Maya was stunned. It clearly had not occurred to her that she was in favor of interference by the government, particularly not one headed by Prime Minister Benjamin Netanyahu. Nor would she ever have said she was happy to take home only half of every shekel she earns to fund such a government’s activities and priorities. Above all, she was certain that only the Left cared about individual liberty, which is why she practically gasped when I referred her to the gay caucus of Netanyahu’s Likud Party.
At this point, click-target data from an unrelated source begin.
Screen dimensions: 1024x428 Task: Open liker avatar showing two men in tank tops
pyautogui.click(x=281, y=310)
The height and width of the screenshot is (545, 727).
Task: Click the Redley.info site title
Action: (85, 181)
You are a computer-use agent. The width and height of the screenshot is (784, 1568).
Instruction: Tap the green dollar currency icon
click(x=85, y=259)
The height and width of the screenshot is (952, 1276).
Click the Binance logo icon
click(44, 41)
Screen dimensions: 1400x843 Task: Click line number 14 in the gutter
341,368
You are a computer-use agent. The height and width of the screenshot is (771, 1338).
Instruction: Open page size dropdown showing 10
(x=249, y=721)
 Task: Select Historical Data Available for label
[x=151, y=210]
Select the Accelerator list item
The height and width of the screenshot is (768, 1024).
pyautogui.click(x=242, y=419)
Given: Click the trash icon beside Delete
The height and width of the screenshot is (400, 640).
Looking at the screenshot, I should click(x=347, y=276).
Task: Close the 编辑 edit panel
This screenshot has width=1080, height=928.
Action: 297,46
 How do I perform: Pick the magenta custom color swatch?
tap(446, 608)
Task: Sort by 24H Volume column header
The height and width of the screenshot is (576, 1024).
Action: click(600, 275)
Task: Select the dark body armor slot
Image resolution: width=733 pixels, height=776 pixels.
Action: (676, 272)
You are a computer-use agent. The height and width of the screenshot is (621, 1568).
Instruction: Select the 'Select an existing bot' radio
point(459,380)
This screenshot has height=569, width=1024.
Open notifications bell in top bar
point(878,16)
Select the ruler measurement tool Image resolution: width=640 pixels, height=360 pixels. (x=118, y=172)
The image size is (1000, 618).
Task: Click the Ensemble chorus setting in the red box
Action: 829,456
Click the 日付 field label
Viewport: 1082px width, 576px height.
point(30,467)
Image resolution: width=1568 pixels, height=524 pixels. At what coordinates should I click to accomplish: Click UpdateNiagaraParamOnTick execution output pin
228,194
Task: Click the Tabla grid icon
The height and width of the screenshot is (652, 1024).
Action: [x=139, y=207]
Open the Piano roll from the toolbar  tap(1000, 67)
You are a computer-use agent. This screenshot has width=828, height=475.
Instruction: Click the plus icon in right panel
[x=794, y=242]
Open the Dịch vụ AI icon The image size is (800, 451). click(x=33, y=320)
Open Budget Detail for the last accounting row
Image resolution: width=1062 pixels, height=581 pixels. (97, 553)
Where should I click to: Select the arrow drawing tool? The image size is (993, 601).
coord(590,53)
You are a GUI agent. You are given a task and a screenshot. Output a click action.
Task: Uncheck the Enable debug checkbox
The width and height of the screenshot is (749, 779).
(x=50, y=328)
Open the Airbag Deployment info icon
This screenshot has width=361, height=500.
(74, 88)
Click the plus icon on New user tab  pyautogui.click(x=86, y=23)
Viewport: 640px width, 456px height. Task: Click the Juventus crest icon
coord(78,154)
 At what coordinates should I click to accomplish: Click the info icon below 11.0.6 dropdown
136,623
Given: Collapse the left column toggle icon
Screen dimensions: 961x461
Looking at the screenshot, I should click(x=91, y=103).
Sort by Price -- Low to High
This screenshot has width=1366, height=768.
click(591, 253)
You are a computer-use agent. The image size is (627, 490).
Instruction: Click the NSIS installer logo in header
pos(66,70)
But it was my description of the right-wing view of free speech that seemed to surprise if not disconcert her the most. Using Culture and Sports Minister Miri Regev’s pronouncements about withdrawing government funding from certain plays – either for their content or for their creators’ refusal to perform in Judea and Samaria – I explained that people like me believe in the right of all citizens to express themselves as they please (with the exception of support for or incitement to violence); we just don’t think this presupposes financing anything and everything with our hard-earned money.
“So you’re saying that the Right doesn’t really support freedom of speech,” Maya concluded.
“On the contrary,” I said, to no avail.
Before wrapping up our chat, Maya suddenly discovered she had neglected to ask a key question on her list: whether I think the Right is more Zionist than the Left. Oy.
My long answer, which involved an overview of the decades since Israel’s establishment – and the way even the definition of Zionism has evolved – led to my short answer.
“Yes,” I said.
Maya thanked me profusely for my “interesting perspective,” which she seemed to consider an oddity or an aberration, rather than a perfectly common, mainstream point of view. It is this aspect of Israeli society – the ability of a small yet prominent segment of the Jewish state to be ignorant of and baffled by the mindframe of the far less visible masses – that would make for a good documentary. Alas, most of the country’s filmmakers are afflicted with precisely this kind of societal cluelessness.The writer is an editor at the Gatestone Institute.